Google verbindet Sprachmodelle mit einem Physik-Simulator und zeigt, dass das hybride KI-System neue Bestwerte in Benchmarks zum physikalischen Schlussfolgern knackt.
Große Sprachmodelle wie OpenAIs GPT-3 oder Googles PaLM können nicht zuverlässig logisch schlussfolgern. Das ist ein zentraler Fakt in der Debatte um die Rolle von Deep Learning auf dem Weg zu höherer Künstlicher Intelligenz.
Methoden wie Chain-of-Thought-Prompting oder mehr Trainingsdaten und größere Modelle wie PaLM führten zwar zu besseren Ergebnissen in Benchmarks, aber nicht zu einem grundlegenden Durchbruch.
Forschende experimentieren daher mit hybriden Ansätzen, in denen die Sprachfähigkeiten der KI-Modelle genutzt werden, um Anfragen an spezialisierte, externe Bibliotheken oder Systeme zu stellen.
OpenAIs WebGPT war etwa ein frühes Beispiel. Jüngst verknüpfte KI-Forscher Sergey Karayev GPT-3 mit einem Python-Interpreter, der exakte mathematische Berechnungen ermöglicht oder API-Anfragen stellen kann.

--- Gezeigte Daten ---
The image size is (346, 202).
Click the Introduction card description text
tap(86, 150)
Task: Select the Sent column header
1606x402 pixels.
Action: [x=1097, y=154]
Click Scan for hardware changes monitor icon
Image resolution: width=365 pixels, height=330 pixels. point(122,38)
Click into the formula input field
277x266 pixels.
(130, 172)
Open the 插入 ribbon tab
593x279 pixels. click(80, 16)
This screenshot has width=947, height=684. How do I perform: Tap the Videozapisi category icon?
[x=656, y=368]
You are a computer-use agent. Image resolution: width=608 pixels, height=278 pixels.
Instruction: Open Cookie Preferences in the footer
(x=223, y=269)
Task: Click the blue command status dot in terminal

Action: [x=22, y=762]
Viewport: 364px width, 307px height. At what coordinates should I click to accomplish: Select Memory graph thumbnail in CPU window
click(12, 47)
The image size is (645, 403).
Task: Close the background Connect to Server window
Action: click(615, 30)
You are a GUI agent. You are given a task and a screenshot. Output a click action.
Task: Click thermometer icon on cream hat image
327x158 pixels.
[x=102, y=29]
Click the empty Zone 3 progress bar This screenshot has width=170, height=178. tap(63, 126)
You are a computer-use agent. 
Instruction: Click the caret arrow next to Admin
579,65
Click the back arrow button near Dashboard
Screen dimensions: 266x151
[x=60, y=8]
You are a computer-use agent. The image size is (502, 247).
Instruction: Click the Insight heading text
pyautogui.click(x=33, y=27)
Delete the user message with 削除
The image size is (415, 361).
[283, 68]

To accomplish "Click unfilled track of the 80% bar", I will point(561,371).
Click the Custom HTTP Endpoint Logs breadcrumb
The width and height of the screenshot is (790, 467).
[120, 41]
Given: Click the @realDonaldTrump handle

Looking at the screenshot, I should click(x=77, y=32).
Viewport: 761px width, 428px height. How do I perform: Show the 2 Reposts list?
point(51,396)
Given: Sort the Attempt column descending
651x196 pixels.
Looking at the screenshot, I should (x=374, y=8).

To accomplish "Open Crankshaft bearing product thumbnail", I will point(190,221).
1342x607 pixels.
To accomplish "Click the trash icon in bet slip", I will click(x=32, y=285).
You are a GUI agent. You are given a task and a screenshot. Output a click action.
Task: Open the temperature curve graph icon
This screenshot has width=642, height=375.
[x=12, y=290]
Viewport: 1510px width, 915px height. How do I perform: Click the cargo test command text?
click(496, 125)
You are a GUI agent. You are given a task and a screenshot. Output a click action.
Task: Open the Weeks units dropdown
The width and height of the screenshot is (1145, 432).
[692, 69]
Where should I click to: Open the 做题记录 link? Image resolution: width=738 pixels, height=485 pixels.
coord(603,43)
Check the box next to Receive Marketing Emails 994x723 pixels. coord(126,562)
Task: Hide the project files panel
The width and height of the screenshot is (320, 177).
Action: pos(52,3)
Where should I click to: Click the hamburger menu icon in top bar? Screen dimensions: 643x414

--- Aufgabe A ---
Womit verknüpfte der KI-Forscher Sergey Karayev laut dem Textauszug GPT-3?
--- Aufgabe B ---
Übernimm aus dem Textauszug den Abschnitt von „Forschende experimentieren daher“ bis „API-Anfragen stellen kann.“ wortgetreu.
Die Daten stammen aus einer anderen Quelle.

--- Lösung A ---
Mit einem Python-Interpreter.

--- Lösung B ---
Forschende experimentieren daher mit hybriden Ansätzen, in denen die Sprachfähigkeiten der KI-Modelle genutzt werden, um Anfragen an spezialisierte, externe Bibliotheken oder Systeme zu stellen.
OpenAIs WebGPT war etwa ein frühes Beispiel. Jüngst verknüpfte KI-Forscher Sergey Karayev GPT-3 mit einem Python-Interpreter, der exakte mathematische Berechnungen ermöglicht oder API-Anfragen stellen kann.